World Bulletin / News Desk
A family of three young Muslims have been shot dead in their home in a quiet neighbourhood of North Carolina in the US, in an apparent hate crime.
Police have named the victims as 23-year-old Deah Shaddy Barakat, 23, his wife Yusor Mohammad, 21, and her sister, Razan Mohammad Abu-Salha, 19.
It is believed that all three were from Syria.
Barakat and Mohammad, had reportedly gotten married recently.
Craig Stephen Hicks, 46, is being held in the Durham County Jail on three counts of first-degree murder.
Police officers found the victims dead at the scene, after responding to a report of gunshots on Summerwalk Circle at 5:11 p.m.

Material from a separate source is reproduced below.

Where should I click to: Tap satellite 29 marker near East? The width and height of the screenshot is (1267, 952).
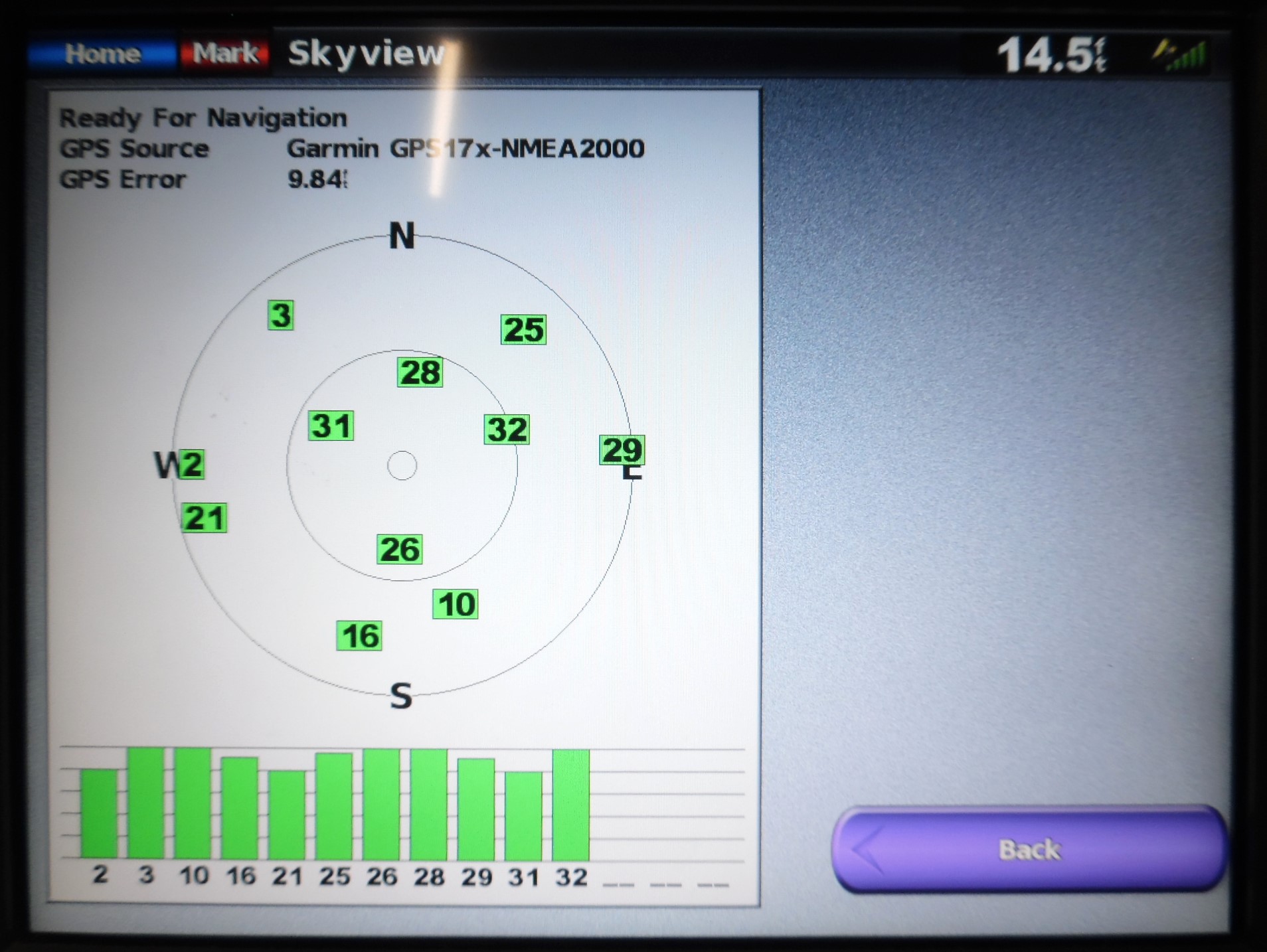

Tuesday.
The shooting has been met with an outpouring of anger on social media, where people posting new pictures of the victims studying and playing basketball claimed they had been “murdered execution style”, according to the Independent report.
An American football and basketball fan, Mr Barakat was believed to be a dental student at the University of North Carolina and volunteered with a charity providing emergency dental care to children in Palestine.
The three victims were recently pictured together at the graduation of his sister-in-law, Razan, who ran a blog showing her interest in photography and art.
According to the Independent, she had started a degree at North Carolina State University last summer, studying Architecture and Environmental Design, and her Twitter biography read: “I like buildings and other stuff.”
A community Facebook page set up in the memory of the three victims, called “Our Three Winners”, thanked people for their support and said it would carry “official announcements”.
A new hashtag #MuslimLivesMatter started to trend on Twitter in response to the shooting.
The Chapel Hill shooting is being seen as an anti-Muslim terrorist attack.
Social media users have expressed concern over little media coverage on the incident.
"Three Muslim-Americans were murdered at a condominium complex near the University of North Carolina, Chapel Hill on 10 February 2015, in what appears to be an anti-Muslim terrorist attack. Eight hours after the attack (which occurred at 5pm EST), there is still very little media coverage, and no national coverage by any major news outlets," journalist Ben Norton said on his Twitter account.
Since 9/11, American Muslims, estimated between six to seven million, have become sensitized to an erosion of their civil rights, with a prevailing belief that America was targeting their faith.
"Muslims only newsworthy when "behind a gun. Not in front it." Lack of coverage on Chapel Hill murders confirms this," Khalid Beydoun, a law professor at Barry University in Florida, posted on Twitter.
Similarly Sana Saeed, a producer for AJ Plus, an offshoot of Al Jazeera, posted: "Incredible that major news networks have yet to talk about the #ChapelHillShooting. Absolutely shameful. This is how Islamophobia operates."